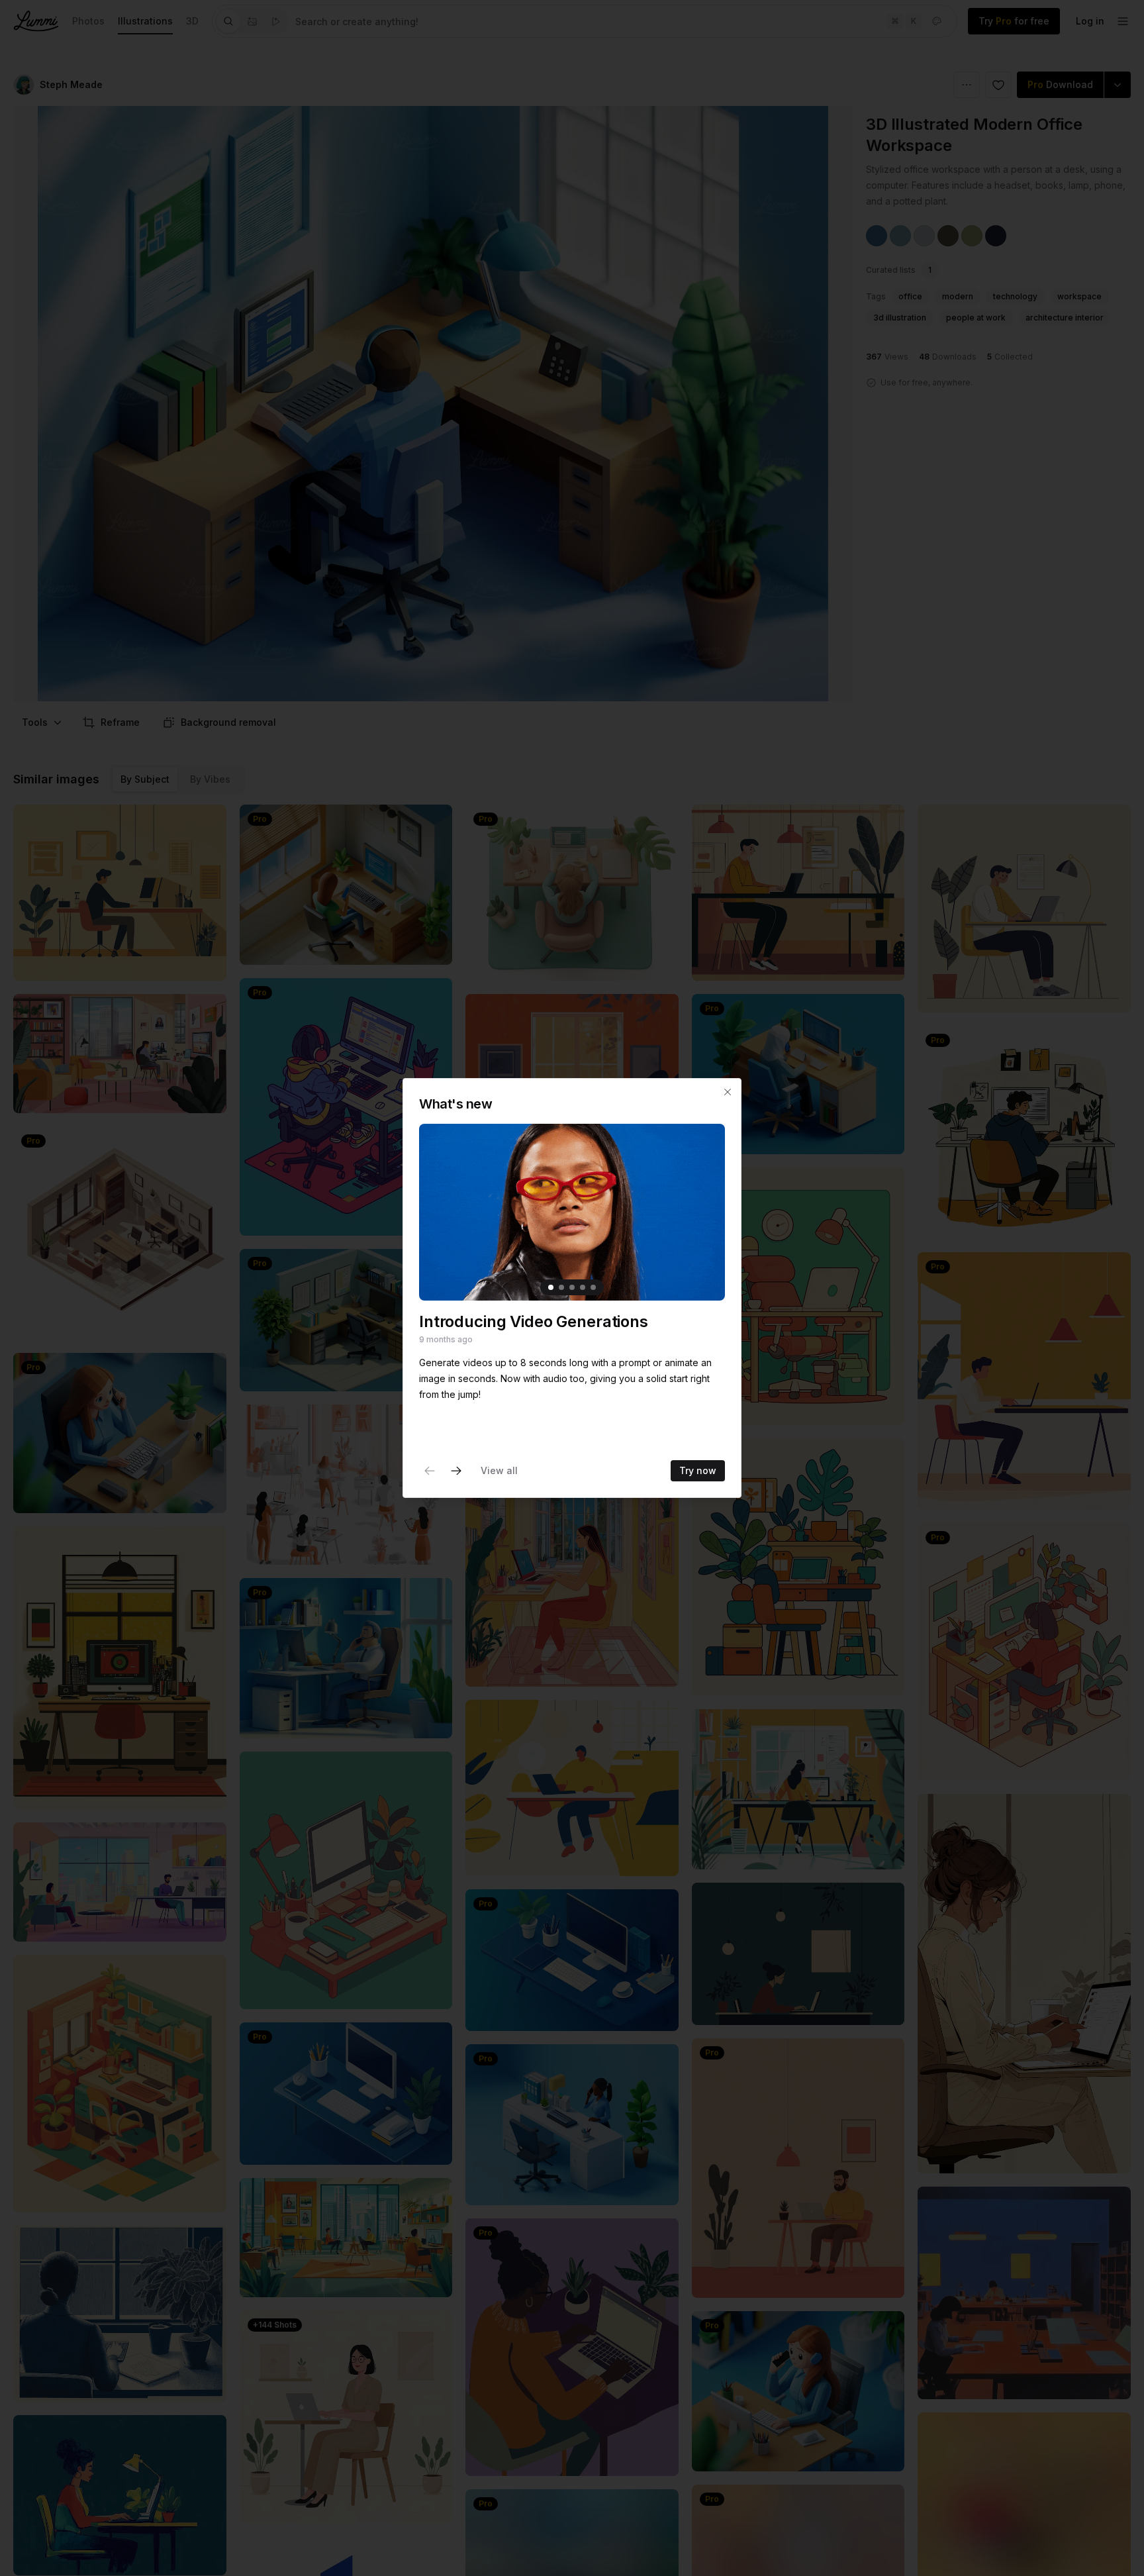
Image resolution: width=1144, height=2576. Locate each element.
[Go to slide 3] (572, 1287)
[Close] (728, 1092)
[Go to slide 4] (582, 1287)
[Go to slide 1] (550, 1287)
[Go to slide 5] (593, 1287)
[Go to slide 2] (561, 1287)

++++++++

### Task details
An answer that restates all the entries exactly and drops the images is what is needed.

### Task result
Image resolution: width=1144, height=2576. Locate each element.
[Go to slide 3] (572, 1287)
[Close] (728, 1092)
[Go to slide 4] (582, 1287)
[Go to slide 1] (550, 1287)
[Go to slide 5] (593, 1287)
[Go to slide 2] (561, 1287)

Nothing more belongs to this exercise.